5. A abertura histórica adventista ao desenvolvimento teológico é substanciada por várias considerações. Por um lado, os fundadores do adventismo não poderiam ser membros da igreja hoje se tivessem que aceitar a atual declaração de crenças fundamentais (ver George Knight, A Search for Identity, p. 1). Por outro lado, Ellen White insistiu: “Não há desculpa para alguém tomar a posição de que não há mais verdade a ser revelada, e que todas as nossas exposições das Escrituras estão sem erro.
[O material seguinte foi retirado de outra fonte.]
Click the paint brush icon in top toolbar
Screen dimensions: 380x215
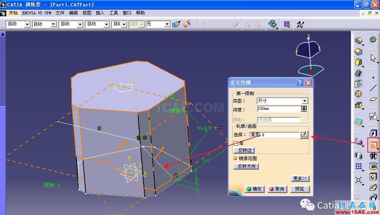tap(176, 24)
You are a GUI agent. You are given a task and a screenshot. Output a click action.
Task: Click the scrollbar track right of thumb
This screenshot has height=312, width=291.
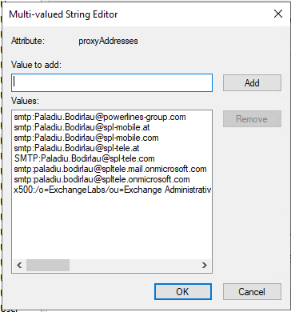coord(134,266)
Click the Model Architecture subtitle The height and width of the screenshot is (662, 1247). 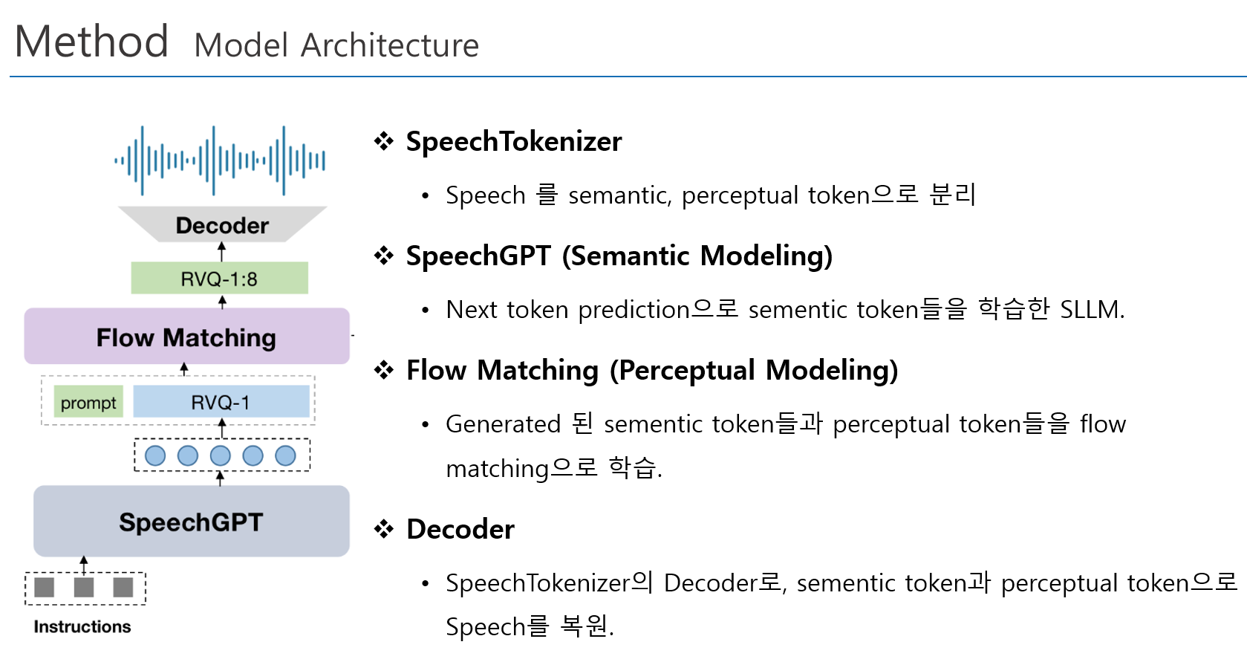click(x=336, y=45)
O fato de certas doutrinas terem sido mantidas como verdade por muitos anos por nosso povo não é uma prova de que nossas idéias são infalíveis. A idade não transformará em erro a verdade, e a verdade pode ser ajustada.” (Conselhos aos Escritores e Editores, p. 35). Em terceiro lugar, o preâmbulo da atual declaração de Crenças Fundamentais observa: “A revisão dessas declarações pode ser esperada em uma sessão da Associação Geral, quando a igreja é guiada pelo Espírito Santo para uma compreensão mais completa da verdade bíblica ou para encontrar uma linguagem melhor. que expressar os ensinamentos da Santa Palavra de Deus. ”
6. Nos últimos 50 anos, o consenso dos adventistas do sétimo dia sobre a idade do universo mudou significativamente – de aproximadamente 6.000 anos para 13,7 bilhões de anos, apesar das afirmações em contrário de Ellen White (ver, por exemplo, Educação, p. 128). Alguns teólogos adventistas inserem 13,7 bilhões de anos entre Gênesis 1: 1 e 1: 2, apesar da leitura evidente das Escrituras (Gênesis 2: 1-4a; Êxodo 20: 11a, 31:17).
7. Todos precisam reconhecer que toda leitura da Escritura é uma interpretação, que uma interpretação literal é, contudo, uma interpretação, e que nenhuma interpretação é evidentemente a “verdadeira”. Uma interpretação literal precisa ser justificada tanto quanto qualquer outra interpretação. Uma interpretação das Escrituras que acomoda dados empíricos amplamente reconhecidos é preferível a uma que não acomoda – o que explica por que a maioria dos adventistas do sétimo dia cultos acredita, apesar do texto hebraico de Gênesis 1, que a Terra gira em torno do sol, que o sol existia antes da Terra e a terra não é coberta por uma cúpula sólida.
A conversação adventista em andamento sobre a história da vida na Terra será produtiva na medida em que essas e outras considerações semelhantes sejam levadas a sério.